Staff hiring, onboarding, and training has moved online. If you don’t have relationships with the HR teams at industry employers, now’s the time to start building them. Talk to them about partnering on corporate training programs.

#8: Scalable staffing

Many organizations are laying off staff or freezing hiring until they can stabilize their budgets. The outsourcing trend is still going strong since it allows companies to “staff” up without worrying about benefit packages.

Keep an eye on outsourcing trends in your industry. If more professionals are becoming freelancers (independent contractors) or solo practitioners, they will need industry-specific training in business management.

#9: The urban exodus

As remote work becomes permanent for some companies, their staff no longer have to pay higher rents or mortgages to live within commuting distance of the office. They can live and work anywhere.

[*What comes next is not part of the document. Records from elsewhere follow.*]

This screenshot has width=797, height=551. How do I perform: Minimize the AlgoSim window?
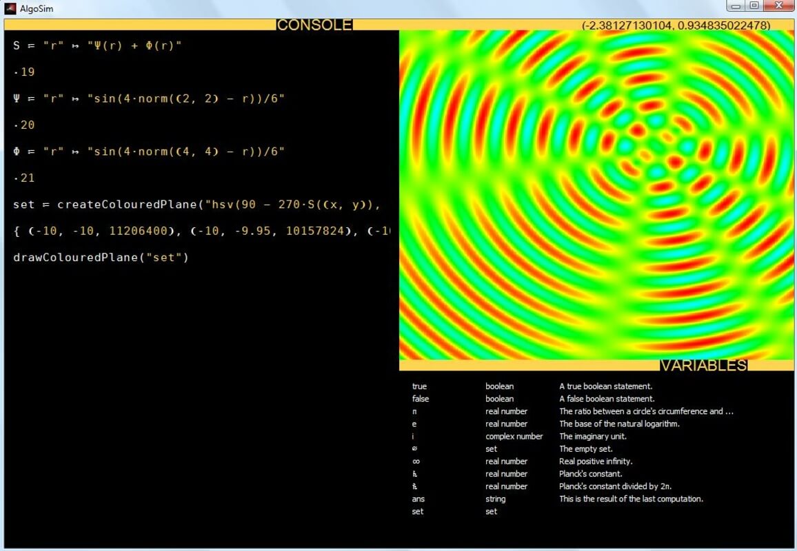tap(736, 6)
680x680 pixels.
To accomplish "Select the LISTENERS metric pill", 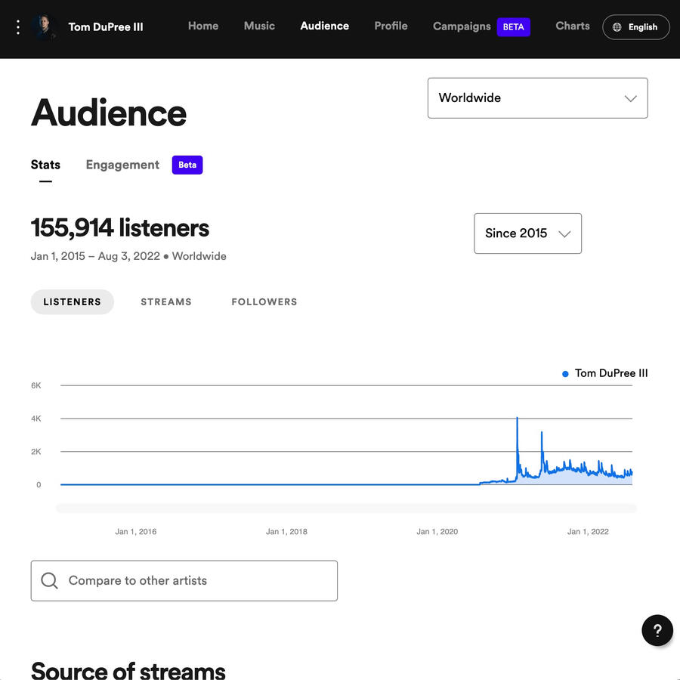I will pos(72,301).
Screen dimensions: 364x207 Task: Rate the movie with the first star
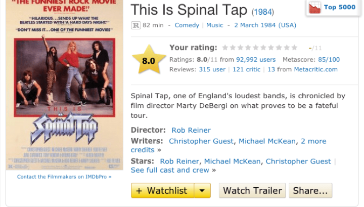click(x=225, y=48)
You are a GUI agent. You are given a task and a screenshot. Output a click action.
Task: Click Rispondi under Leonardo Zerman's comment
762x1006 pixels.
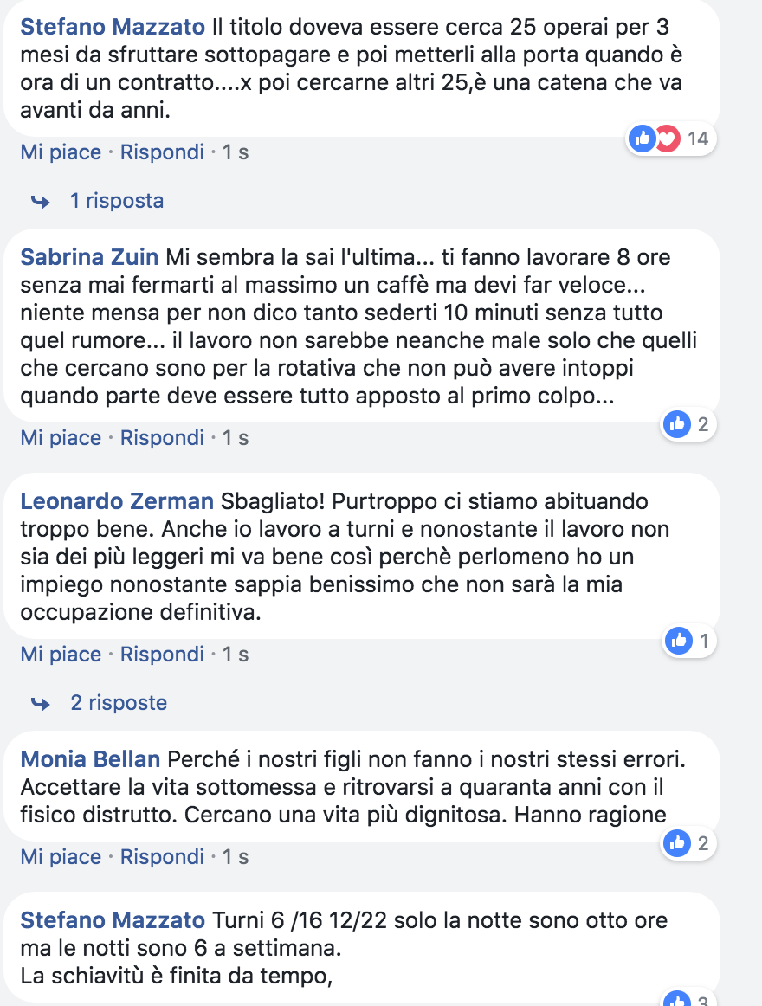pos(162,655)
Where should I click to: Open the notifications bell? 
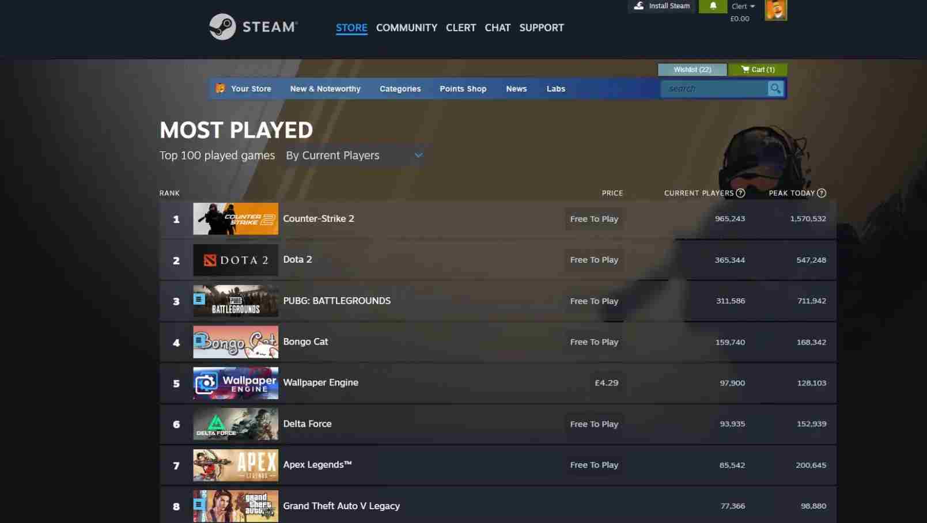(x=713, y=6)

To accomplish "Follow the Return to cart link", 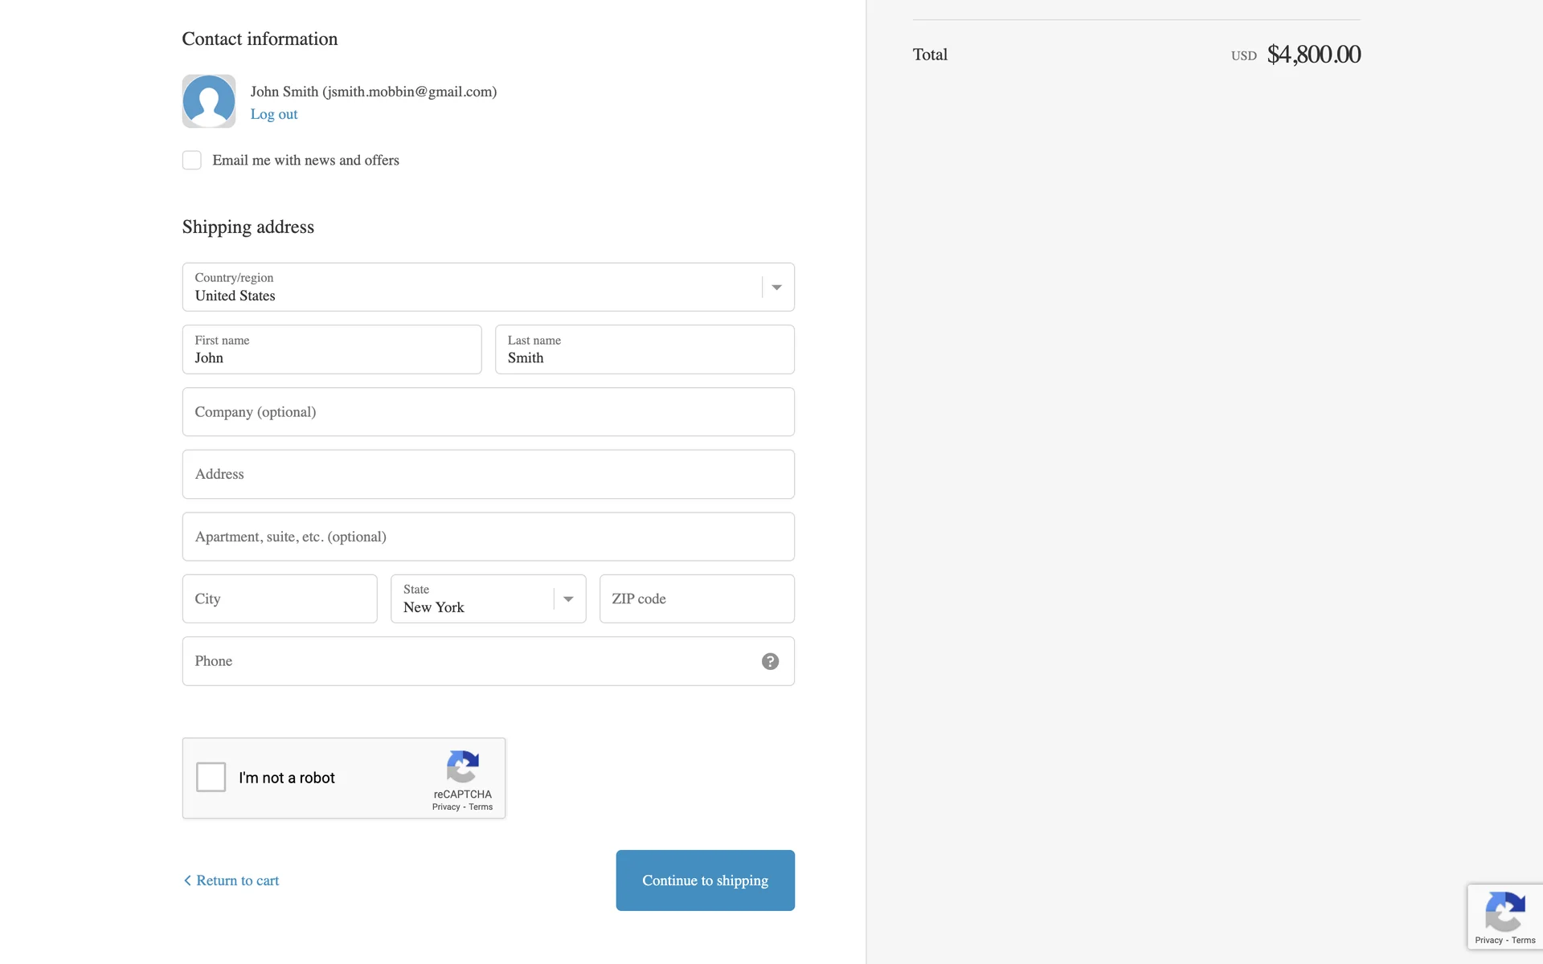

Companies can downsize or give up expensive office leases. As a result, office and apartment rents, as well as housing prices, could fall, as people move out of metropolitan areas. Expensive cities could become more affordable.

What impact could this have on your chapters after the pandemic? For example, they could still have a geographic focus but offer a mix of in-person and virtual activities to a larger audience beyond their metropolitan area. You may need virtual chapters to serve those who’ve moved well away from population centers.

#10: Intensified challenges for women

Women are shouldering extra responsibilities during the pandemic, particularly childcare and virtual schooling challenges. For many, this situation is not sustainable. One study found that women are nearly twice as likely as men to report that they will leave their workplace within the next year.

How can your association help women who are experiencing career setbacks? Can you find ways for them to stay involved in their professional community? Consider alleviating leadership burdens for association and chapter volunteers by sharing responsibilities and leveraging technology.

#11: The COVID divide

In the coming months, many companies will invite their employees back to the office, but some may choose to continue working from home. They may not be willing to brave public transport or spend hours around other people all day. Will this result in a two-tier culture—those who see each other frequently in the office and those who are out of sight and, perhaps, out of mind?

The same phenomenon could happen when in-person conferences and other on-site training programs return. Will you continue to serve your virtual audience as effectively as you serve your in-person audience? Are all your educational programs available online or will people have to attend in-person programs if they want to earn certificates or CE credits?

The pandemic caused an acceleration of digital transformation for associations. In a matter of weeks, the way we work and deliver value to members changed and may never go back to what it was before. But these changes also bring opportunities as disruptions continue to affect your industry’s workforce and new educational needs emerge.